Secondly, 57.3% of TPs’ visitors are from the UK, according to Alexia. So, the vast majority then, and even more so for visitors of TPs’ site that get routed through a foreign country for some reason, like AOL. As TP points out…
While I can understand why they are saying only 57% of visitors are from the UK this is a wholly false claim. According to Google Analytics, which has been tracking traffic since the site launched, 85% of readers are from the UK with only 5% coming from within the United States.
Thirdly, what sort of fucking lawyer uses the word ‘presumably’? This smells like a fishing expedition to me.
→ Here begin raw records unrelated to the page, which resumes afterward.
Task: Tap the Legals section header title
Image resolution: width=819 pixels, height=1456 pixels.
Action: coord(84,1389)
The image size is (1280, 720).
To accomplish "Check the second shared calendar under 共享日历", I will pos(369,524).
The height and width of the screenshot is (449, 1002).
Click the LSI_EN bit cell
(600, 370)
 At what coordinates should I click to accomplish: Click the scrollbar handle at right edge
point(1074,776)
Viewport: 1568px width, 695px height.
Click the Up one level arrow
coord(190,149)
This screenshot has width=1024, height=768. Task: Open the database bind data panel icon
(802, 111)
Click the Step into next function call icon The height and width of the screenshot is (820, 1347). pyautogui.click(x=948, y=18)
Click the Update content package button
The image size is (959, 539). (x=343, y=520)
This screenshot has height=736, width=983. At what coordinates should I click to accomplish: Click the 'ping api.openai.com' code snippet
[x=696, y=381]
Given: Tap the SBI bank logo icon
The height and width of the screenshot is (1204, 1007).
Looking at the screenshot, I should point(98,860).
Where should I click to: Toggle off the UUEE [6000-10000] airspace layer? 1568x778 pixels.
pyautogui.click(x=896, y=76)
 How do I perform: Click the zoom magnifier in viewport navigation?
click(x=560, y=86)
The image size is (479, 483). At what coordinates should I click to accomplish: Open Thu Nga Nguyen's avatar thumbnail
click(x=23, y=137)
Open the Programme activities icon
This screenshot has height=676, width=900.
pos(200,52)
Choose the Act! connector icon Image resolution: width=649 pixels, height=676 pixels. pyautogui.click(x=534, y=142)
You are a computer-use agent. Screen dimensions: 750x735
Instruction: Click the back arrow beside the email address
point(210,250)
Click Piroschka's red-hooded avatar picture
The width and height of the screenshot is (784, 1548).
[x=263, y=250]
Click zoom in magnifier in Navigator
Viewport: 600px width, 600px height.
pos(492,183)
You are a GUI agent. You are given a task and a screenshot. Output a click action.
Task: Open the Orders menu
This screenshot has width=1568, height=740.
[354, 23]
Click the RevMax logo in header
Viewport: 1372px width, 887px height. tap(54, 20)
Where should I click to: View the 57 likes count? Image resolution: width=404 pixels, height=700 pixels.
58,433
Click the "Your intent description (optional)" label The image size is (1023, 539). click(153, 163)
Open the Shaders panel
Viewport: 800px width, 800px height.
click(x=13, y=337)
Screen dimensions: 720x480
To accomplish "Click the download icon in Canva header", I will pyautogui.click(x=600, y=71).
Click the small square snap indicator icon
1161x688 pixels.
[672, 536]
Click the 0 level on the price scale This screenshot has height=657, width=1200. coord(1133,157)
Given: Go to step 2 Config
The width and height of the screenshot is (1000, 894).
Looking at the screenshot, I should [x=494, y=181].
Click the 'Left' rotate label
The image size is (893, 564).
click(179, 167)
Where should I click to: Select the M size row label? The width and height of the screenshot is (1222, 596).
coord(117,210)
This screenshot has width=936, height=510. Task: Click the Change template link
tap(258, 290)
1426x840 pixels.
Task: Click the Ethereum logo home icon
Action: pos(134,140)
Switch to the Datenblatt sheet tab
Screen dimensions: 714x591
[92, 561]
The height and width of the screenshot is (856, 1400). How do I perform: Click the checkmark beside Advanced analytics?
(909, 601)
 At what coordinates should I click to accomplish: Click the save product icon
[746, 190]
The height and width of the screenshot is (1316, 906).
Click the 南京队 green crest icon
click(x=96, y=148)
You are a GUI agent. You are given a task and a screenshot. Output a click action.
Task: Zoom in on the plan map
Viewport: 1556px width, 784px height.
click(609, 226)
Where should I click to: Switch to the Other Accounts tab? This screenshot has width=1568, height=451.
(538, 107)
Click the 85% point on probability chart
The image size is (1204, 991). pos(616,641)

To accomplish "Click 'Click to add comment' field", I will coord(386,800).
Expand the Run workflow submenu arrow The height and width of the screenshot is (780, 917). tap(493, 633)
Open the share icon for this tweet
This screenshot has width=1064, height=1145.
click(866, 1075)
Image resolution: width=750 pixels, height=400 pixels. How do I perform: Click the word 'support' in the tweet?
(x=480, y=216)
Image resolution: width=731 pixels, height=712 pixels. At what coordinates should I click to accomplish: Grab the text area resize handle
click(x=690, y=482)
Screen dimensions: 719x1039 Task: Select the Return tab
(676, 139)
Fourthly, the word ‘politico‘ is a word that is in common usage, as opposed to a word made up especially for a product or brand, and so is not copyrightable.
This isn’t the first time Politicos’ lawyers have surprised someone…
The College Politico has received a cease-and-desist letter from lawyers for Politico, demanding that he stop using the word “Politico” in his name — and that he give them control of his domain.
It doesn’t look like Politico have won that one (yet) as The College Politico is still going.
But there’s more. And it’s quite shitty too…
Faced with a trademark legal challenge and protracted litigation by the publishers of the newspaper and website ¨Politico,¨we have reluctantly chosen to change the name of our publication, from“La Política” to “CandidatoUSA.”
Politico won that one. The letter continues with how it happened…
The publishers of Politico – launched in January by Washington D.C.-based Allbritton Communications, also owners of seven ABC television affiliates and three other news channel outlets – claim La Politica infringes on their trademark.
The name change odyssey began,without our knowledge, on July 11when Jim VanderHei, Politico’s co-founder and editor, called me.
He had heard of our plans to launch La Política and wanted to know more. I gave him details of
our preparations to launch an electronic trade newsletter on the business of reaching Hispanic voters.
At his suggestion, we agreed to talk again after the launch of La Política on November 5 to explore avenues of collaboration between Politico and our publication.
It sounds promising for La Politica. Not even launched yet and already someone backed by a big news company is interested in working with them.
We did launch on November 5. But next day, instead of a call from VanderHei, we received a two-page aggressive and threatening letter from Politico’s attorney demanding that we “cease and desist” from the use of the La Política name because they hold a registered trade mark in the term “The Politico.”
This is Jim VandeHei. I would post a picture of him but, well, given his history…
The chap behind La Politica wrote to Jim and even offered to go to Washington to talk about how they might resolve this nicely, but no. That didn’t work.
Anyway, because of the money behind Politico, La Politica capitulated and La Politica now points to Politico.com.
I have no idea how this is going to play out, whether TP being British based is going to work in his favour or he will just end up being extradited, or if Politico are gonna leave it and are just trying their luck, but what ever happens, I wish you the best of luck with it, Tory Politico.